The executioners of the divine vengeance, which have long been quietly preparing, shall suddenly awake, as it were, from sleep to assail him. The characterising of the enemies of Babylon as those "that shall bite thee," as though they were maddened vipers, may awaken some surprise. The occasion was given by the figure of the previous verse. The usual name of usury is "that which bites," a derivative from this very word, i. e., bites off from the property of him who must pay it. The word here used has not grammatically the sense of lenders, nor creditors, nor debtors, all of which have been attributed to it, nor indeed any other, but simply that of biting. And yet to a Hebrew it naturally suggests the idea of its derivations, and awakens the reflection that as the Chaldees have, like hard-hearted creditors, by taking illegal increase (interest) and exacting unjust pledges, stripped the nations of their goods, a time will come for demanding back this unrighteous plunder from them with usury. Abarbenel remarks on this verse, the Medes and Persians are here meant ; for they, after having been formerly subjected to the Babylonish empire, and reigned over by Nebuchadnezzar and his descendants, rose up and awoke in the days of Belshazzar, like the waking of sleepers or the rising of the dead.

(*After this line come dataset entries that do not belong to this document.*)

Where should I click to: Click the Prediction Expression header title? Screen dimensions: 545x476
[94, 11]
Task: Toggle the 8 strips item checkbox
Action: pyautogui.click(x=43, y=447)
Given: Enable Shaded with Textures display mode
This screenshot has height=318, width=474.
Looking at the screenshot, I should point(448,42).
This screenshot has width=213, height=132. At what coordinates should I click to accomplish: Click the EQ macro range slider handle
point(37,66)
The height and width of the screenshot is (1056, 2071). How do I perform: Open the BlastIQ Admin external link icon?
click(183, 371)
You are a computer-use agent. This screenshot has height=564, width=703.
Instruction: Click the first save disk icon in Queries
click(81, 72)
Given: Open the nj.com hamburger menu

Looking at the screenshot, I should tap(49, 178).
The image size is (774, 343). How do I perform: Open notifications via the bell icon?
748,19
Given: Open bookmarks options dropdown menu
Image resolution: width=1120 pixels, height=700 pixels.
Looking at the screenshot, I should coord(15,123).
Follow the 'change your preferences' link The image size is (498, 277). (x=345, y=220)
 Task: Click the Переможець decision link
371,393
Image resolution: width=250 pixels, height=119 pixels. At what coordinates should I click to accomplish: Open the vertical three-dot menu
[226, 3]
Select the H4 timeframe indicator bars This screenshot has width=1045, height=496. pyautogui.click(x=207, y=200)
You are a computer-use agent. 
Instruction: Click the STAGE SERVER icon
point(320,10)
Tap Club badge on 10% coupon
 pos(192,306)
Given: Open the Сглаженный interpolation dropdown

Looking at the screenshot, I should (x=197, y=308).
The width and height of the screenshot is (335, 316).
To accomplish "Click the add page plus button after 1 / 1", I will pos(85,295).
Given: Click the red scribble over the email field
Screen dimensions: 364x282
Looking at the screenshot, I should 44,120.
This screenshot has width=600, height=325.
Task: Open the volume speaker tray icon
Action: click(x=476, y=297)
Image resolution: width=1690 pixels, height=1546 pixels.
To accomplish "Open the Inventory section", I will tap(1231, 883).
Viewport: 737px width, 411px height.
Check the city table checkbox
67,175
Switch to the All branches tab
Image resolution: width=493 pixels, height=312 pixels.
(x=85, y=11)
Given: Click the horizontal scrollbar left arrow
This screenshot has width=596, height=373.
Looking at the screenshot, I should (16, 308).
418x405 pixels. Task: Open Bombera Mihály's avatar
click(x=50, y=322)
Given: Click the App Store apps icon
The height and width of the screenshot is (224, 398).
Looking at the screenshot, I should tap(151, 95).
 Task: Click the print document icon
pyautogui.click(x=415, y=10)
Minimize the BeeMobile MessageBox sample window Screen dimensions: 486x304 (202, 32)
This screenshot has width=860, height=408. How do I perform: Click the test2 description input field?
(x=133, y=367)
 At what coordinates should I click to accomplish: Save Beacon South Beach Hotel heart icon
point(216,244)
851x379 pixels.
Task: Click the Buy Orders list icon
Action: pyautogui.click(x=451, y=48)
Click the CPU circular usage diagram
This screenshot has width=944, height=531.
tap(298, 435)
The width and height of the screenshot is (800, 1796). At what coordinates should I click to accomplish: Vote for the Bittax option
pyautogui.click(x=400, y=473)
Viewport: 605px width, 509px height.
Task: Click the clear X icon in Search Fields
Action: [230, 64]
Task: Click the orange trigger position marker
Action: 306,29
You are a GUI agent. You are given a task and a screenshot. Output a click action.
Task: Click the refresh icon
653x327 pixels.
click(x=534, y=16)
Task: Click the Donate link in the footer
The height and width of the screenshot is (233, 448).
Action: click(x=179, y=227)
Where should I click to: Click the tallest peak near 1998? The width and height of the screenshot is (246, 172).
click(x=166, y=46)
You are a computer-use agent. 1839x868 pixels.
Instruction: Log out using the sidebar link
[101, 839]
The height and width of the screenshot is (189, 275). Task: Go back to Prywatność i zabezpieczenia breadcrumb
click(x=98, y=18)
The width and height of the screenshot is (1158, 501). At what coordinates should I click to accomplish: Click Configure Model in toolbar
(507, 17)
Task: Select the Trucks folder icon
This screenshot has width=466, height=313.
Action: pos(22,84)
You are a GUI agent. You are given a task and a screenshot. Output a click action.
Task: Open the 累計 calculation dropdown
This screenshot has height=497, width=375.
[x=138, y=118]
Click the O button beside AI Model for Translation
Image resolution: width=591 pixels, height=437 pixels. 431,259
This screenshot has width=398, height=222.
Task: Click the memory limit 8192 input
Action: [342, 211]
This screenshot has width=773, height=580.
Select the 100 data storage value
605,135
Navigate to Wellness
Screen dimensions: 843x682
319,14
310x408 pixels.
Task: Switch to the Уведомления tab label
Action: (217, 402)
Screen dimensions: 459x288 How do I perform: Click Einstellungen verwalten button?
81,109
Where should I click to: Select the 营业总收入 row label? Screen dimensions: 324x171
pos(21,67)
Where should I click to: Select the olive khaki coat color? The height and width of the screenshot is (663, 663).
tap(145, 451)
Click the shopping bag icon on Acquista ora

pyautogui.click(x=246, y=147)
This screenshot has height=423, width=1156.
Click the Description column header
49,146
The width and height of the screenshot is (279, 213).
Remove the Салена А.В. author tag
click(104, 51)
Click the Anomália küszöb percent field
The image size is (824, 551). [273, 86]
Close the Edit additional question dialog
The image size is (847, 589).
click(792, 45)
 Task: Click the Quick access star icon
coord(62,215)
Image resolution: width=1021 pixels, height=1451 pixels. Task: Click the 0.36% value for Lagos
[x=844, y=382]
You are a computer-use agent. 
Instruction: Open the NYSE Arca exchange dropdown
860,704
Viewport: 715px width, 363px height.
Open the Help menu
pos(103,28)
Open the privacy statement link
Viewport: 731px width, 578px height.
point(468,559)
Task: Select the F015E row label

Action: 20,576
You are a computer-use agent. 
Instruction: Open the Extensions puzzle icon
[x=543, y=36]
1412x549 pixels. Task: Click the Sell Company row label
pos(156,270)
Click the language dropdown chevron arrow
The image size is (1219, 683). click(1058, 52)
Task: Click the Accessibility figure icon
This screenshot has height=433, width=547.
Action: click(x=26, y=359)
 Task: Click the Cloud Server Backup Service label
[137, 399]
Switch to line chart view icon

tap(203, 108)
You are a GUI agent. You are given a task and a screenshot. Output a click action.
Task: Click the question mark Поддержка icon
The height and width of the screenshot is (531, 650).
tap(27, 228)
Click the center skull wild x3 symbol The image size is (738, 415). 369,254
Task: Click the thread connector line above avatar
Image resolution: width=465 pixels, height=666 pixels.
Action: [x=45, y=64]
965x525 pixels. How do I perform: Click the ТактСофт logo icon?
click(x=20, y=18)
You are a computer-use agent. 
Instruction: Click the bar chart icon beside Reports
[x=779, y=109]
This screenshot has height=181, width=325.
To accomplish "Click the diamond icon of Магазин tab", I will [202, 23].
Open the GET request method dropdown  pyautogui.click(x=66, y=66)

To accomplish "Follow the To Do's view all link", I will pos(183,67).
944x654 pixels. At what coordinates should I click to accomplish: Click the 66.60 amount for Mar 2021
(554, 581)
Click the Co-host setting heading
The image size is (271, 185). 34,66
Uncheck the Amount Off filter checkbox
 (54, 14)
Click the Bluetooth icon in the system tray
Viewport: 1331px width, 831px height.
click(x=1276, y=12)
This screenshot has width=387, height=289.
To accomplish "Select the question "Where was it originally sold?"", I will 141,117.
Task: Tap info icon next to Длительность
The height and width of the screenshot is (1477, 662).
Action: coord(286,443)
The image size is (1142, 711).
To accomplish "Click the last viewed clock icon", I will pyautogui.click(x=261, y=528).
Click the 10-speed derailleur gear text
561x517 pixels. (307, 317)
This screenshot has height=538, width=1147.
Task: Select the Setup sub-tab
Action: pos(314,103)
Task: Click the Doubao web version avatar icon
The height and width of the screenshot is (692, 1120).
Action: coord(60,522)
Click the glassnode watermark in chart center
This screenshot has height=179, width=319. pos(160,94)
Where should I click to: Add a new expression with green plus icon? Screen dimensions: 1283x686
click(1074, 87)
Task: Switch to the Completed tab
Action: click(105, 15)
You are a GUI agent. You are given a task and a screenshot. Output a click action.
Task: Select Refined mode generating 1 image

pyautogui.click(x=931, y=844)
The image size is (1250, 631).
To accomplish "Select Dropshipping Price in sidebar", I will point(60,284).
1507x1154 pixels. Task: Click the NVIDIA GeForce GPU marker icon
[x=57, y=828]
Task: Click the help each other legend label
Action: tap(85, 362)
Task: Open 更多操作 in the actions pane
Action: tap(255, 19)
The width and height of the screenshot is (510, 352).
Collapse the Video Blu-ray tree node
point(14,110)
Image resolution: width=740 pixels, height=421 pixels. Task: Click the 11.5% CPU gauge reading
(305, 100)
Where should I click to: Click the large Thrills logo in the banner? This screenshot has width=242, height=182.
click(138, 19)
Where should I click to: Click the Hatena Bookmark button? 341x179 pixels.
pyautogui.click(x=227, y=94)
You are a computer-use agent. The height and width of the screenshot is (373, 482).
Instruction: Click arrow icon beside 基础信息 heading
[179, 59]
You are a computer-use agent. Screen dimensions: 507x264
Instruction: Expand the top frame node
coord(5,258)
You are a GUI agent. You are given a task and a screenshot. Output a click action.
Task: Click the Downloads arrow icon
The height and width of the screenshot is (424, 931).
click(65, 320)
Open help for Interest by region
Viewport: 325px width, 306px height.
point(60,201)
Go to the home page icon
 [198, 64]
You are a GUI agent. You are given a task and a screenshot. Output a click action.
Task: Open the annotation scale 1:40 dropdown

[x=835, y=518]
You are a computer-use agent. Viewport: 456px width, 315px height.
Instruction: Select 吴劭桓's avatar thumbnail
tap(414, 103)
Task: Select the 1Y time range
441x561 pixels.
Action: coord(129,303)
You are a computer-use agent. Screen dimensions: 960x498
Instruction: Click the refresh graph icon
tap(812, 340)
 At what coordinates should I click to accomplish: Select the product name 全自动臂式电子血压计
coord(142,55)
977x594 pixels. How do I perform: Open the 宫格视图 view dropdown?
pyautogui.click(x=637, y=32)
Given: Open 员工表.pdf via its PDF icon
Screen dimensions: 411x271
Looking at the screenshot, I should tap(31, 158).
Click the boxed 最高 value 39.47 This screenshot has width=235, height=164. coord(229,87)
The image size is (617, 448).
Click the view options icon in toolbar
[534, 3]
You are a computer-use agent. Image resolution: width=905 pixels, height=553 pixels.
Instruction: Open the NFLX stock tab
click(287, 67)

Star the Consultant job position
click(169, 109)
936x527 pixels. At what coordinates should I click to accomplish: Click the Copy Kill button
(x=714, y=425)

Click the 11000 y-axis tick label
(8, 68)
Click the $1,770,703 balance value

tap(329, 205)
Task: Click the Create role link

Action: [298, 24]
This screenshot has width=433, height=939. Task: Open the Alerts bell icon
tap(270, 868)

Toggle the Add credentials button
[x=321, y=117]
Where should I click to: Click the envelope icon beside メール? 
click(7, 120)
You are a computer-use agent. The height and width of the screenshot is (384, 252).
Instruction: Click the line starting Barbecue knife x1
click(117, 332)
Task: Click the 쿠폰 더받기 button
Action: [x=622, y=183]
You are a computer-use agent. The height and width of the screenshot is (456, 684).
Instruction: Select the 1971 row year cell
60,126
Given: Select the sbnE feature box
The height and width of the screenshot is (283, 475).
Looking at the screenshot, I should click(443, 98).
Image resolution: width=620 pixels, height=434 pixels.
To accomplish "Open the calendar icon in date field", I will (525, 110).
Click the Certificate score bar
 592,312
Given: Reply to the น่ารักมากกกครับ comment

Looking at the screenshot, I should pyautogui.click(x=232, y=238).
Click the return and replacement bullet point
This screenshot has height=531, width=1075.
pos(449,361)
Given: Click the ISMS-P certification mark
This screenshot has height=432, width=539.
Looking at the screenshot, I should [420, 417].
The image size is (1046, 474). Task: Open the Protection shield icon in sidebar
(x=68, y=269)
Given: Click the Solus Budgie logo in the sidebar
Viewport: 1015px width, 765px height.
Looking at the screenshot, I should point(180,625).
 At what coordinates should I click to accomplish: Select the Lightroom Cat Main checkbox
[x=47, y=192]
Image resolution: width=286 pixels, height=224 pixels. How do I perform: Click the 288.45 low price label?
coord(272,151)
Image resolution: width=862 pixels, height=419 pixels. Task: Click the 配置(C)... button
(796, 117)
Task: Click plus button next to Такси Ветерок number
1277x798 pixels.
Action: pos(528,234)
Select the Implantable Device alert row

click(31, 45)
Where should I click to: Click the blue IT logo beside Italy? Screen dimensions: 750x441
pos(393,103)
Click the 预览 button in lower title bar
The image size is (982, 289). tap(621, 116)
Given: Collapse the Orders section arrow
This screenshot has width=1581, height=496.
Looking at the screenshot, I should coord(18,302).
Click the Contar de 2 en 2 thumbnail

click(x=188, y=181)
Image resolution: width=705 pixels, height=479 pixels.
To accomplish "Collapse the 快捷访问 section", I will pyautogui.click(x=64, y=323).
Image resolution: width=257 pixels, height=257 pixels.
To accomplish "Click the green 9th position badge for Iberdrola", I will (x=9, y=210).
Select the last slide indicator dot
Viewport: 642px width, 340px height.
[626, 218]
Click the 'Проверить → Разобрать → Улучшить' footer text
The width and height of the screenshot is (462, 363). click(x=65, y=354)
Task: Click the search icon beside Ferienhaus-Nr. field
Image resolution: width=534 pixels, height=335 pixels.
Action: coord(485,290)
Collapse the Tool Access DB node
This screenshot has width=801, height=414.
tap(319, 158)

The spoiler of many nations shall by God's just retaliation be made in turn their spoil. The blood that he has shed and the violence he has done to land and city-not Palestine and Jerusalem alone, which are nowhere specially mentioned, nor is any thing peculiarly Israelitish mentioned in the whole

prophecy, but in all the earth-shall thus be visited upon himself.

The second and third stanzas (ver. 9-11, 12-14), denounce woe upon the pride that displayed itself in the splendid buildings and magnificent structures, those showy fruits of extortion and bloodshed, for which Babylon became famous. If living witnesses were wanting to his guilt, the very wood and stones of his superb edifices became his accusers, either as having been plundered themselves, or as being compelled to serve a plunderer and to behold his deeds of rapine and injustice. Verses 12-14 is not the language of the stone and the beam, but a new woe co-ordinate with the preceding, only the palace erecting (ver. 9) is here exchanged for towns and cities, (the beautifying of Babylon may be and doubtless is principally intended, but the expressions themselves are not limited to that); and instead of the Chaldee as before being the builder himself, captive nations are represented as toiling in his service. They are labouring not "in the fire" (Eng. ver.), but "for the fire," i.e. rearing that which the fire shall consume, "and for very vanity," i.e. erecting what shall come to nought. And that all this must perish is assumed by the truth long ago revealed (Numb. xiv. 21), that the glory of the Lord shall fill the earth: if so, the glory of the Chaldees must first vanish; this opposing power, which is regarded by the prophet as having absorbed every other, and is viewed in the full stature of that kingdom of evil of which during its period it was the chief earthly representative, must be put down.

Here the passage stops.